Starting with the line that has "At what coordinates" and finishing with the line that has "Select the Style", set down each line below exactly. Pictures are not copied.

━━━ Records to use ━━━

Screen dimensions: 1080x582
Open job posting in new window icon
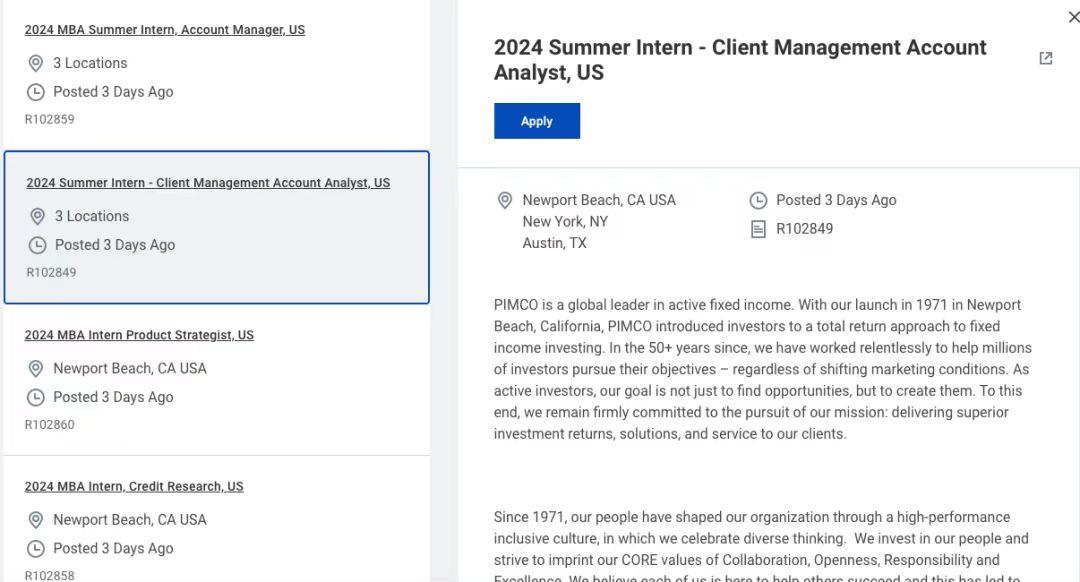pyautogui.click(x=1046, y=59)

━━━
━━━ Records to use ━━━

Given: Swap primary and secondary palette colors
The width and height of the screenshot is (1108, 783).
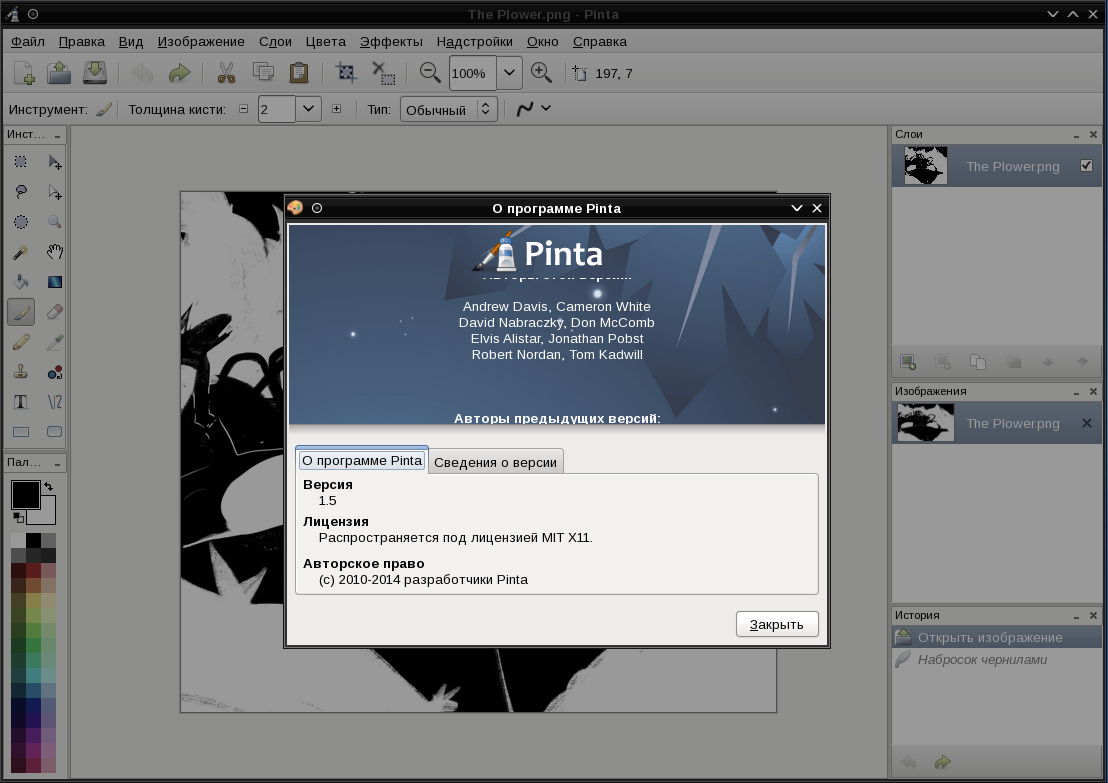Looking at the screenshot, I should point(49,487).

━━━
━━━ Records to use ━━━

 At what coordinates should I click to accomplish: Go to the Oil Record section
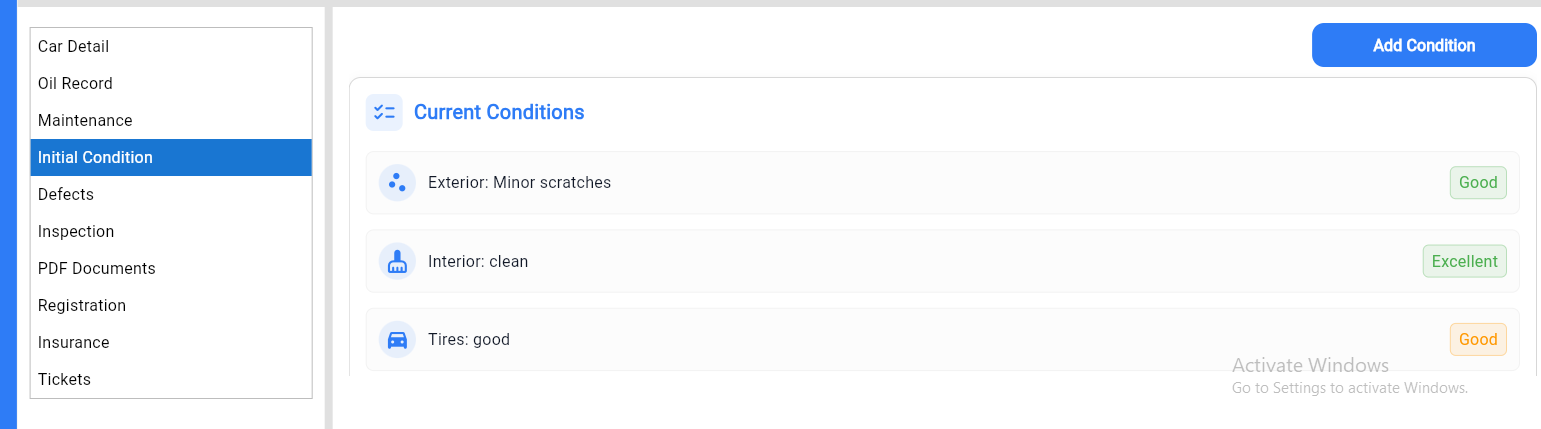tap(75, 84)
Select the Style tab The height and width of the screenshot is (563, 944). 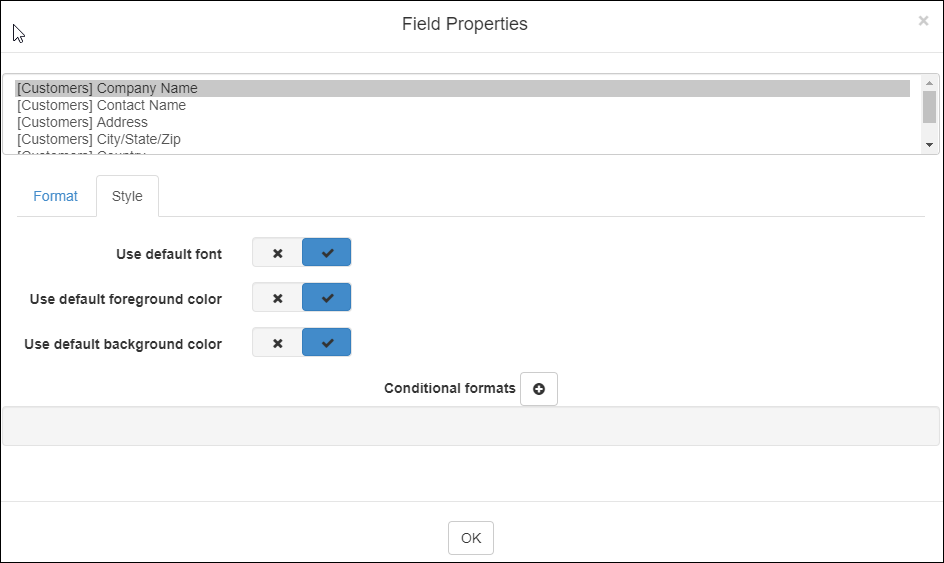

━━━

Reply =
 At what coordinates should I click to accomplish: Go to the Oil Record section
tap(75, 84)
Select the Style tab The height and width of the screenshot is (563, 944). 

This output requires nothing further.